If your offer was made in May it would not be ridiculous to ask for some sort of discount because the market has changed while they were faffing about. Totally your choice though, if this is a unique house which you really want then go for it. If it is a relatively normal London townhouse then no real point in paying over the odds.

Second, because of the situation I have outlined above don't assume that you can resell either your current house or this house quickly. In the case of your purchase 12% stamp duty will probably mean little gain on resale even if you found a buyer - that is one key reason why the London house market has stalled.

AnUtterIdiot · 07/11/2017 14:18

This reply has been deleted

Message withdrawn at poster's request.

CountryGirl1985 · 07/11/2017 14:19

Well I may be being unreasonable myself but if six months after offering and within days of completion you tried to knock £40 off agreed price I'd shred contract and tell you to jog on, so can only imagine if you tried £400K!

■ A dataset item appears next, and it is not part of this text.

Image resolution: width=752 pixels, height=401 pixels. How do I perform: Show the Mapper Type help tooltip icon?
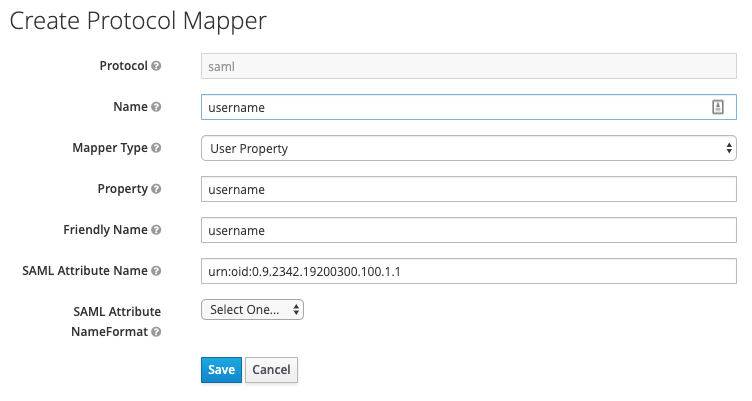[156, 148]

1Mother20152015 · 07/11/2017 14:20

Tell your husband to sack Raj and then just press ahead. It all sounds very strange to me. Yes the London market has dropped a bit but not that much. It means it is easier to buy properties in London because there are fewer people paying asking prices. My daughter got something like 3% off the asking price this summer, having been told by friends to try to get loads off so she did a bit of negotiation (but not from £400k off!!) and still ended up agreeing a price not that much below the asking price for a really lovely flat but once that price was agreed no reductions otherwise you just never buy anywhere in life. Best to agree, progress the transaction and move in. I don't think London prices are going to go up for about 5 years but it doesn't matrer at all because most of us are just buying a home, not a cash cow. If you get the house you want it doesn't matter if you paid a bit more than you might for it.

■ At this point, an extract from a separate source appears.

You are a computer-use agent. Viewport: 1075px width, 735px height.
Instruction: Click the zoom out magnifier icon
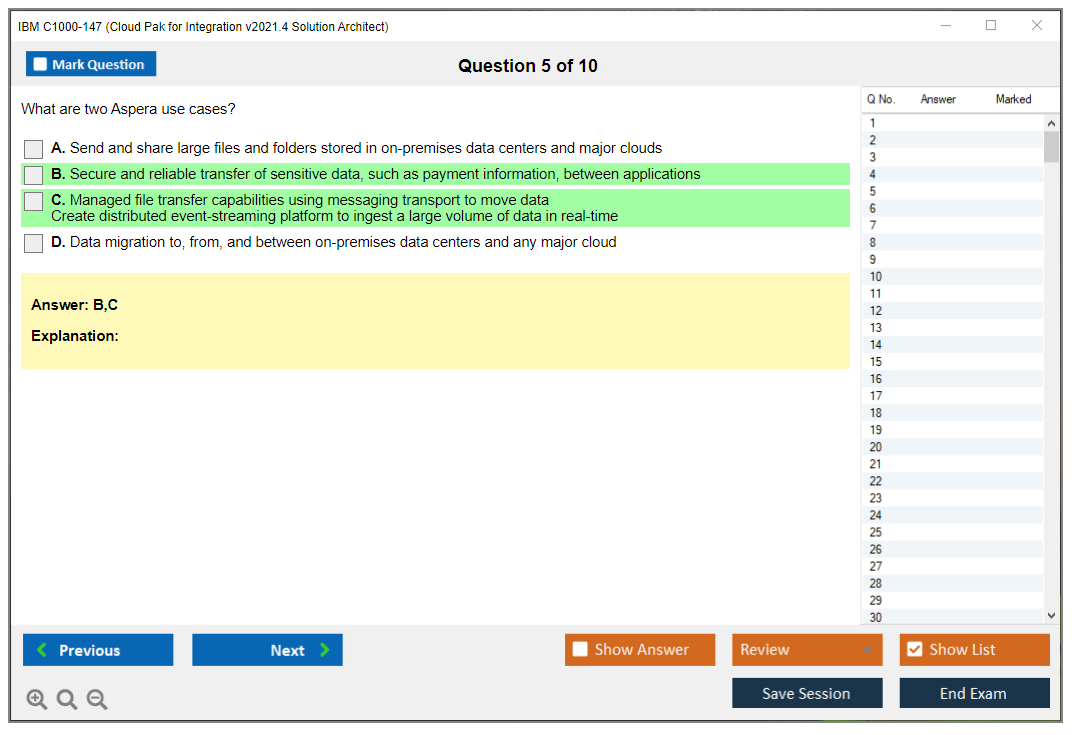[x=97, y=700]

The thread however is more about how do husband and wife negotiate and agree things between themselves. This man chose to leave things to his wife so in my view he's missed his chance and will have to send Raj off into the sunset.

londonrach · 07/11/2017 14:24

Vv horrible. In theunlikely event this deal went ahead with 400 k less there be massive sourness so expect no light bulbs, prawn hidden behind the radiators etc. (Half joking). Whats raj getting out of this and does your dh normally act like this as id be rethinking why i was married to him.

3catsontheironingboard · 07/11/2017 14:26

It's a fairly unusual house in that it has quite a lot of lateral space, rather than being an up and down townhouse. There is another of exactly the same type of house on the road still advertised for the price ours was. Its been on since about May, I think. It's probably in slightly better condition, but the layout wouldn't have worked so well for us because one part is annexed off and we don't need that. I don't know if it's had any offers.

OP posts:
Llanali · 07/11/2017 14:31

Hmm I don’t condone gazumping either. But given the time frame and the fact it’s not been you dragging things out, you’d be a fool IMO not to research prices now and offer a lower amount if appropriate.

The £400k is throwing people I think here, because that’s a house in itself for most people. It doesn’t matter what the figure is, it’s the proportionate cost vs the total that is relevant I think.

3catsontheironingboard · 07/11/2017 14:34

Also, to be quite frank, I think DH is secretly grumpy about paying the stamp and that this is affecting his car- buying potential, among other things. That is the truth of the matter and this is his way of throwing his toys out the cot and making me feel under pressure.

OP posts:
Ooogetyooo · 07/11/2017 14:38

Stick to your guns. Tell raj and your husband to get lost. How dare he try to undermine you. I'd be furious at my dh if he tried to do this. Raj sounds like a chancer, and your gut tells you what goes around comes around. Get the house you want at the price you were happy to pay.